El presidente del Comité Directivo Estatal del Partido Revolucionario Institucional, Rafael González Benavides tomó protesta a los nuevos dirigentes del ICADEP –Instituto de Capacitación y Desarrollo Político- del tricolor.
En la ceremonia se han dicho muchas cosas y se establece la necesidad de formar nuevos cuadros políticos, toda vez que los partidos se hacen viejos igual que los seres humanos, no se antoja congruente el hecho de contar siempre con los mismos nombres.
Dijeran algunos: “qué flojera”, pero no es la flojera, sino que la ciudadanía tiene necesidades diversas y éstas van acordes con los tiempos que vivimos: si cambian éstas, cambian los requerimientos y por consiguiente, deben cambiar los hombres y mujeres que conforman esa llamada –quizá malamente- clase política, porque no hace mucho por mejorar en ocasiones.
Decía Baden Powell, fundador del movimiento escultista en el mundo que cuando uno es dirigente la primera acción que debe tomar es preparar a su sucesos, a manera que, cuando deje el encargo no se note la ausencia y los planes sigan su curso natural, o sea, “no te eternices ni tú ni tu gente: no es sano”.
Y el ICADEP tendrá la responsabilidad de romper con ese viejo vicio que a muchos electores molesta: los mismos nombres y apellidos de toda la vida; es justo abrir las puertas a nuevos elementos, nuevas corrientes acordes a los lineamientos del instituto político, que resultará altamente saludable una renovación.
En ese sentido, se hace necesario pensar en propiciar la inclusión de varones y damas en porcentajes similares, aunque siempre hemos diferido de una incongruente e ilógica idea de que debe haber políticos y funcionarios al 50 por ciento por género. No se dan por igual los talentos: a veces hay más damas y a veces más varones, y eso no quiere decir que exista inequidad.
Sin embargo, si no hay de donde sacar recursos –como dijeran los deportistas: si no hay semillero- difícilmente se podrá entender que los ordenamientos se cumplan.
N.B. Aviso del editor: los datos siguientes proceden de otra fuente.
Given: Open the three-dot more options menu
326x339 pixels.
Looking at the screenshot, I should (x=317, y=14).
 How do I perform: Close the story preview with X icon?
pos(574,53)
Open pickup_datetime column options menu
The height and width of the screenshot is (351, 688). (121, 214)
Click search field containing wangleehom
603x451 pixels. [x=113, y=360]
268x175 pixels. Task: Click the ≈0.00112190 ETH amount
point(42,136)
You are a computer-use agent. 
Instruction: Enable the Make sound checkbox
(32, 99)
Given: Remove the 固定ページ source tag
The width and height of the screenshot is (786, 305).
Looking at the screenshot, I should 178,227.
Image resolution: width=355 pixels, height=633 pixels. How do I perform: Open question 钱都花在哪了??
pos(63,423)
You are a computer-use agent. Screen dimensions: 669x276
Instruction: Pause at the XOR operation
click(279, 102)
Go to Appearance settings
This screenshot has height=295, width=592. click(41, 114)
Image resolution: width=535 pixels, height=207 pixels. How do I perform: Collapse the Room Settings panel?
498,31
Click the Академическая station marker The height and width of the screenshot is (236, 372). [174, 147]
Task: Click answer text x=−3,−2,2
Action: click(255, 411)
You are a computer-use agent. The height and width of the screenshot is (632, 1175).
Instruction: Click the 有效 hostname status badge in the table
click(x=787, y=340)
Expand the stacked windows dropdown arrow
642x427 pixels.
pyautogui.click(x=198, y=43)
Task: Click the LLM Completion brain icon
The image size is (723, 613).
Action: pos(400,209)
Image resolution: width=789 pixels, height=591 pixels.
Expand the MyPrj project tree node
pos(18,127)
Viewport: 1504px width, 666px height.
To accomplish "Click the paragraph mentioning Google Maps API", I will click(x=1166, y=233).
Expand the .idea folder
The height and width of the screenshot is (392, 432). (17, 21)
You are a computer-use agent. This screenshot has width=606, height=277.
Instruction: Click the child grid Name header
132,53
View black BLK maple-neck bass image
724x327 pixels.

Se requiere formar recursos humanos que estén aptos para gobernar, y que sean capaces de renovar los recursos políticos, los grupos y todos esos elementos que tienen que ver con el gobierno en todos sus niveles.
En ese sentido, el ICADEP tiene una gran responsabilidad porque de ahí es donde deben surgir los elementos que sean factor de cambio y no de otros lugares poco políticos, poco congruentes y nada lógicos.
Antes, se llamaba “escuela de cuadros”, y ahí se formaban los elementos que ocupaban cargos directivos, puestos de elección popular y todo lo que emanaba de una ideología política.
Hoy, ICADEP tiene una nueva forma de conducirse, aunque el objetivo sigue siendo el mismo: que haya “tela de donde cortar” y no se tenga necesariamente que recurrir a esos nombres que ya nos sabemos de memoria con currículum incluido; que no surjan de las mesas de la casa sino de las oficinas y bases de un partido que se precia de ser representante de una mayoría, al menos en Tamaulipas.
González Benavides tiene buenas ideas y un buen equipo de trabajo que debe justificar su inclusión en todos los proyectos políticos, ganarse el puesto, ser congruentes con el decir y el hacer, pero sobre todo, entender que una institución como el tricolor se debe a la ciudadanía, y a ésta no deben traicionar por ningún motivo.
Fuera de toda duda debe ser la conformación de los cuadros políticos, sin embargo, insistimos en que resulta fundamental el tener elementos capacitados para que surjan en el momento que se necesiten.
El PRI quiere mantener su dominio en la entidad en materia política, busca convencer a todos, y para ello, qué mejor que echar a volar una buena escuela de postulantes, de elementos que puedan dar, como dicen los deportistas: “el ancho” en la arena política.